#### Exercise description
From the line that contains "Given: Click the Lineup…" to the end of the entries, write out every line exactly, including both ends, and nothing more.

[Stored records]
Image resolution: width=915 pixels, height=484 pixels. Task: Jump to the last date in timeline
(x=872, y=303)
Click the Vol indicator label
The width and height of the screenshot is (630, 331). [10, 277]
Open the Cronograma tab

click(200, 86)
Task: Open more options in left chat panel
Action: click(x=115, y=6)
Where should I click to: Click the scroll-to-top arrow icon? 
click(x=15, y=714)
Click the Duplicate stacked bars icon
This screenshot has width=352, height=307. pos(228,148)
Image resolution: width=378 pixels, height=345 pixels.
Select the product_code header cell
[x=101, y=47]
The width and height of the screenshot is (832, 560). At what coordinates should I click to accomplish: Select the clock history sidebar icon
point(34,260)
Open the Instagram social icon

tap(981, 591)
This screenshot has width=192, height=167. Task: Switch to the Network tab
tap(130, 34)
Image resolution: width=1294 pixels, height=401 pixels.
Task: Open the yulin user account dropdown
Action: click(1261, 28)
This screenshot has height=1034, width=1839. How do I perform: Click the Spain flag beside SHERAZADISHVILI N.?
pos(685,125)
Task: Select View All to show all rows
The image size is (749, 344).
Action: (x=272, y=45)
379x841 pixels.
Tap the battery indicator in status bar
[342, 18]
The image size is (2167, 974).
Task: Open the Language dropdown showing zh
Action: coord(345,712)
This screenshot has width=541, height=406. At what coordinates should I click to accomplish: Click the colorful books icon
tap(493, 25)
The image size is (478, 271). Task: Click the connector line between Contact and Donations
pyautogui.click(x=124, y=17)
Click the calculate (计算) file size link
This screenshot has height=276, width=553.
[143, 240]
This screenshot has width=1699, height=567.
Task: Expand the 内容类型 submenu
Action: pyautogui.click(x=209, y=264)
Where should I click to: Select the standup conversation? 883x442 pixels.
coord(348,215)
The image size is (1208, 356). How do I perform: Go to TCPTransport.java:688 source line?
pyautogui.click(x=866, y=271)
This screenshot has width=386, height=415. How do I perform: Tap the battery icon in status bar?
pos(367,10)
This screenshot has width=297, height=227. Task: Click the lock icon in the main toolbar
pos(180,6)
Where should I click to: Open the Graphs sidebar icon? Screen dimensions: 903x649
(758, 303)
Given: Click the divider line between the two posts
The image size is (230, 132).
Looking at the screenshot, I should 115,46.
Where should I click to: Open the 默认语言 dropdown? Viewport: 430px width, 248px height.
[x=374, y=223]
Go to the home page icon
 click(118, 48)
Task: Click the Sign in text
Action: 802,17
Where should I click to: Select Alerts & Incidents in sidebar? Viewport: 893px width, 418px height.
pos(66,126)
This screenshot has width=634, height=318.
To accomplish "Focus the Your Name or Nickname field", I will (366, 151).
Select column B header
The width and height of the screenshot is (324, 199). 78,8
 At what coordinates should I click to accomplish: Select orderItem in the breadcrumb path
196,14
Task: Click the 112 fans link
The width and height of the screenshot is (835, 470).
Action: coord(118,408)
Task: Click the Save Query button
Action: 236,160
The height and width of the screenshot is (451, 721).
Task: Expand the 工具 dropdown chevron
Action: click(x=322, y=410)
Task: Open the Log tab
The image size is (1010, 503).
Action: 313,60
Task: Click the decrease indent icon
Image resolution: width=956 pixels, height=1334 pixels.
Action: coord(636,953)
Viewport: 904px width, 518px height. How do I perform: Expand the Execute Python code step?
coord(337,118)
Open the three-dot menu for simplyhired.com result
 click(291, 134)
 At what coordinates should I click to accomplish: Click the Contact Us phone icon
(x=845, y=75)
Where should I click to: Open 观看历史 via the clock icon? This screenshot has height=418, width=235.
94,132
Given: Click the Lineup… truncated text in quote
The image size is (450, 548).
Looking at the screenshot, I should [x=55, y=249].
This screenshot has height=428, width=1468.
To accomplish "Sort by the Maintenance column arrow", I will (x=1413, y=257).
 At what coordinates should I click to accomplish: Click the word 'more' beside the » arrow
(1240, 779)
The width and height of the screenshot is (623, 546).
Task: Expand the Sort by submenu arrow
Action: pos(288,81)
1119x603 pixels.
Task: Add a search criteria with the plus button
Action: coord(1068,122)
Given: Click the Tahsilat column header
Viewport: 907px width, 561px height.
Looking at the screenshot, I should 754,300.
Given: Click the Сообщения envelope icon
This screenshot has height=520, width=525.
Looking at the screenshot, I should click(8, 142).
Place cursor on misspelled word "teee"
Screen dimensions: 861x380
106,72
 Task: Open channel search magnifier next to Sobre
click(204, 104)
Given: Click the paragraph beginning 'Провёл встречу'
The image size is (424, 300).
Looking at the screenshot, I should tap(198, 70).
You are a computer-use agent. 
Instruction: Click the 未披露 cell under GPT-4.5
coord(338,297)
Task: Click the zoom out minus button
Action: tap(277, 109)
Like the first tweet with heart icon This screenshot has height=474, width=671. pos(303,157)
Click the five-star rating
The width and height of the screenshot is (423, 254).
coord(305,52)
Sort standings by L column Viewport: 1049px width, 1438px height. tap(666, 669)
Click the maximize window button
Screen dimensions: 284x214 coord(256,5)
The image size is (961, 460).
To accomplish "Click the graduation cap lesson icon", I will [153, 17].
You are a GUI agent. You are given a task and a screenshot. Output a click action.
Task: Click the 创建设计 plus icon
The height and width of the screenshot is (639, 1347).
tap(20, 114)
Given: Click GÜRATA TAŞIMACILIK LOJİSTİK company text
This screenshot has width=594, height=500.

#### Exercise answer
Given: Click the Lineup… truncated text in quote
The image size is (450, 548).
Looking at the screenshot, I should [x=55, y=249].
This screenshot has height=428, width=1468.
To accomplish "Sort by the Maintenance column arrow", I will (x=1413, y=257).
 At what coordinates should I click to accomplish: Click the word 'more' beside the » arrow
(1240, 779)
The width and height of the screenshot is (623, 546).
Task: Expand the Sort by submenu arrow
Action: pos(288,81)
1119x603 pixels.
Task: Add a search criteria with the plus button
Action: coord(1068,122)
Given: Click the Tahsilat column header
Viewport: 907px width, 561px height.
Looking at the screenshot, I should 754,300.
Given: Click the Сообщения envelope icon
This screenshot has height=520, width=525.
Looking at the screenshot, I should click(8, 142).
Place cursor on misspelled word "teee"
Screen dimensions: 861x380
106,72
 Task: Open channel search magnifier next to Sobre
click(204, 104)
Given: Click the paragraph beginning 'Провёл встречу'
The image size is (424, 300).
Looking at the screenshot, I should tap(198, 70).
You are a computer-use agent. 
Instruction: Click the 未披露 cell under GPT-4.5
coord(338,297)
Task: Click the zoom out minus button
Action: tap(277, 109)
Like the first tweet with heart icon This screenshot has height=474, width=671. pos(303,157)
Click the five-star rating
The width and height of the screenshot is (423, 254).
coord(305,52)
Sort standings by L column Viewport: 1049px width, 1438px height. tap(666, 669)
Click the maximize window button
Screen dimensions: 284x214 coord(256,5)
The image size is (961, 460).
To accomplish "Click the graduation cap lesson icon", I will [153, 17].
You are a GUI agent. You are given a task and a screenshot. Output a click action.
Task: Click the 创建设计 plus icon
The height and width of the screenshot is (639, 1347).
tap(20, 114)
Given: Click GÜRATA TAŞIMACILIK LOJİSTİK company text
This screenshot has width=594, height=500.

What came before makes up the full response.